One challenge in conducting literature searches into Plasmodium proteins is the fact that the numerous iterative improvements made to Plasmodium genome assemblies mean that a gene could be referred to by any of numerous historic identifiers. To assist with this, the PhenoPlasm page for each gene interface contains a button which conducts a boolean search on Google Scholar, searching article full text for any of the identifiers which have been used to refer to the gene.
All genes were initially been marked as ‘unresearched’ to warn the end-user against trusting the resource to be fully-exhaustive. As some genes have been researched by a thorough literature review, this warning has been removed from them.
Results
Some form of phenotyping information is available for 909 genes, 576 are from rodent malaria parasites and so represent data imported from RMGMdb, leaving 333 non-rodent parasite genes which are the result of our curation.
There are 3708 total phenotyping datapoints (one life-stage, for one gene knock-out, in one study). A large majority of these are from the rodent parasites, since relatively few P. falciparum genes have phenotyping data reported beyond the blood stage.
Since there is overlap between the species, the number of ortholog groups covered in at least one species is 672. This represents approximately 15% of the core Plasmodium genome.
Discussion
Plasmodium reverse genetics is now beginning to reach the genome-level stage. As it does so, phenotypic data has the potential to shed light on the importance of the novel genes found in these early-branching eukaryotes.
Large scale genetic modification programmes in Plasmodium are already underway (Bronner et al., 2016; Gomes et al., 2015) and so the 85% of the genome for which there are no published phenotypes should be a portion that shrinks rapidly.

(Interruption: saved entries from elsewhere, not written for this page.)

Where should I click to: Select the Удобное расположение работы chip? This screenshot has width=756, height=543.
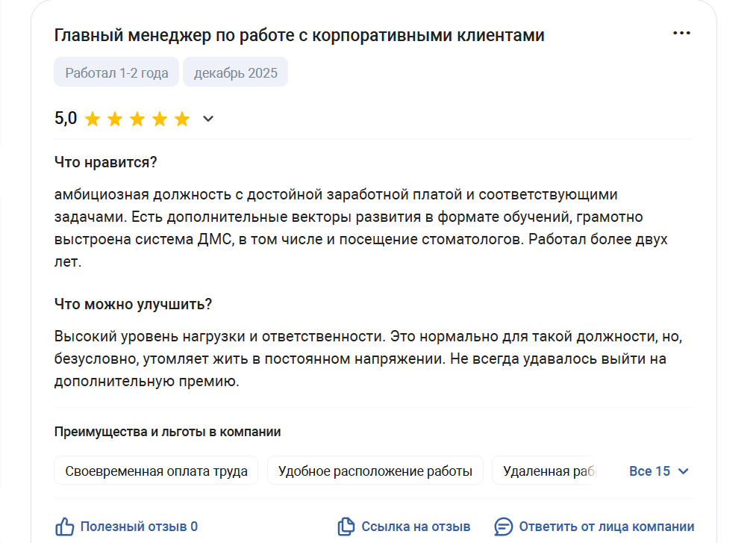tap(375, 471)
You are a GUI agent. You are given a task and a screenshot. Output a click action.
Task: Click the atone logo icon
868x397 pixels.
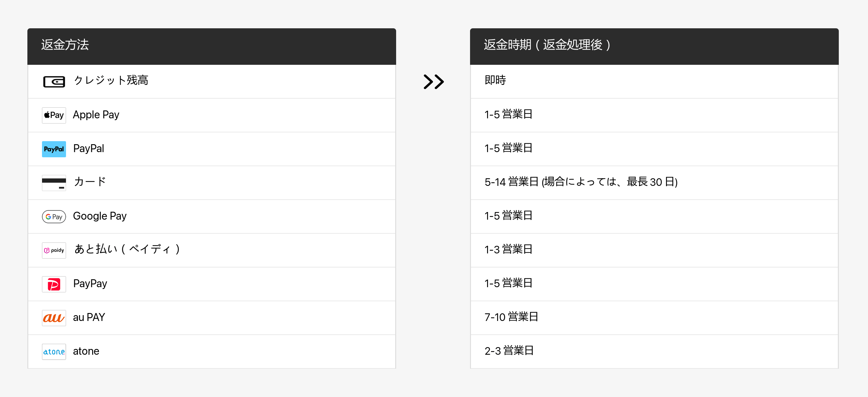pyautogui.click(x=54, y=352)
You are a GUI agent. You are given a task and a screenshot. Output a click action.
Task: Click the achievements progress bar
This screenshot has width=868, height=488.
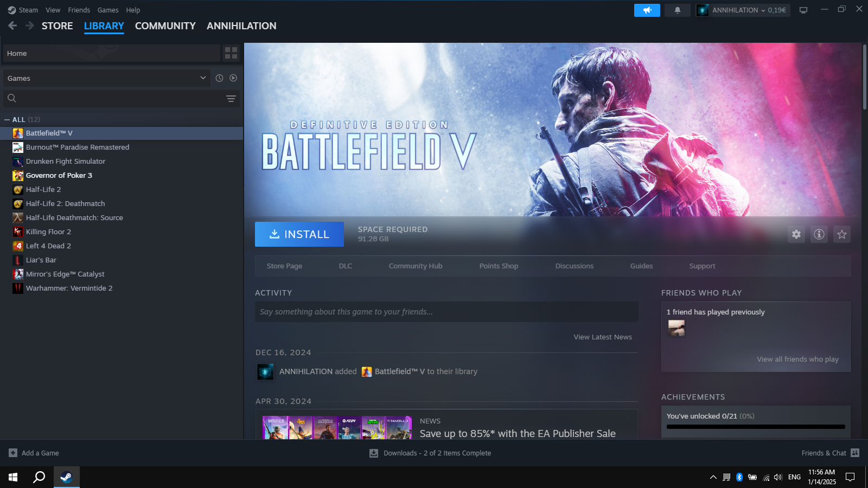[x=756, y=427]
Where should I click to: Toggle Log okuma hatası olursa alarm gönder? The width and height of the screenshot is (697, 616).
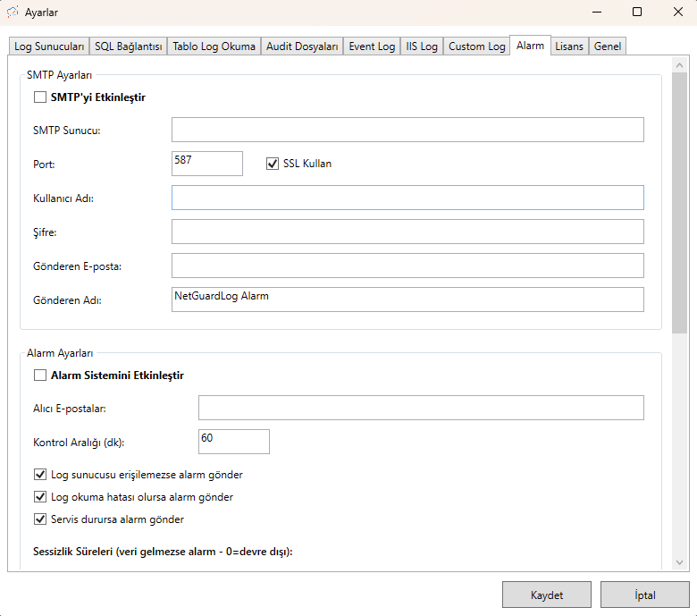(x=40, y=497)
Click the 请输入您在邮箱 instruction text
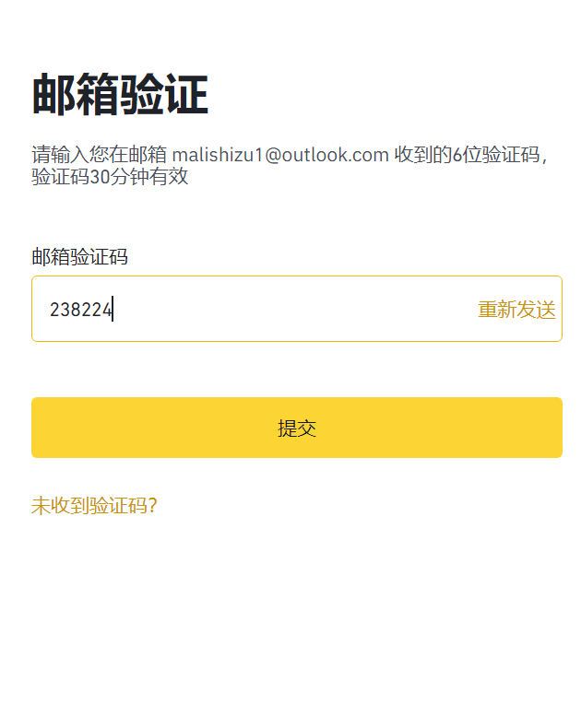This screenshot has height=728, width=581. [100, 155]

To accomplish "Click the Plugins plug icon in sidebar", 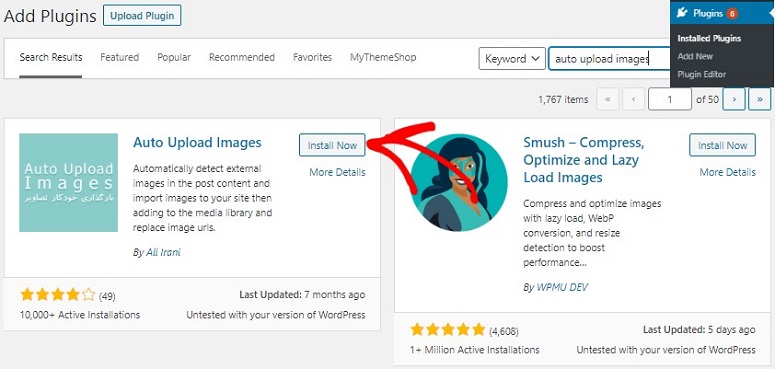I will pyautogui.click(x=683, y=13).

Nevertheless, no single approach is likely to reach saturation for some time, and exploring the complete parasite lifecycle is likely to take much longer. In addition, the lack of non-homologous end-joining pathway in Plasmodium parasites limits the use of the conventional CRISPR-Cas9 screens, which have revolutionized genetics in other organisms. For these reasons, a complete view of the reverse-genetic landscape for a gene or pathway will require bringing together multiple datasets with the individual gene-by-gene studies that have characterized decades of research.
We hope that PhenoPlasm assists in these developments and that it allows the prioritization of future large scale studies, by eliminating duplication of existing efforts, and allowing a focus on the portion of the genome which remains wholly unexplored by reverse genetic approaches. These genes of unknown function may yet contain crucial for parasite virulence and perhaps druggable targets.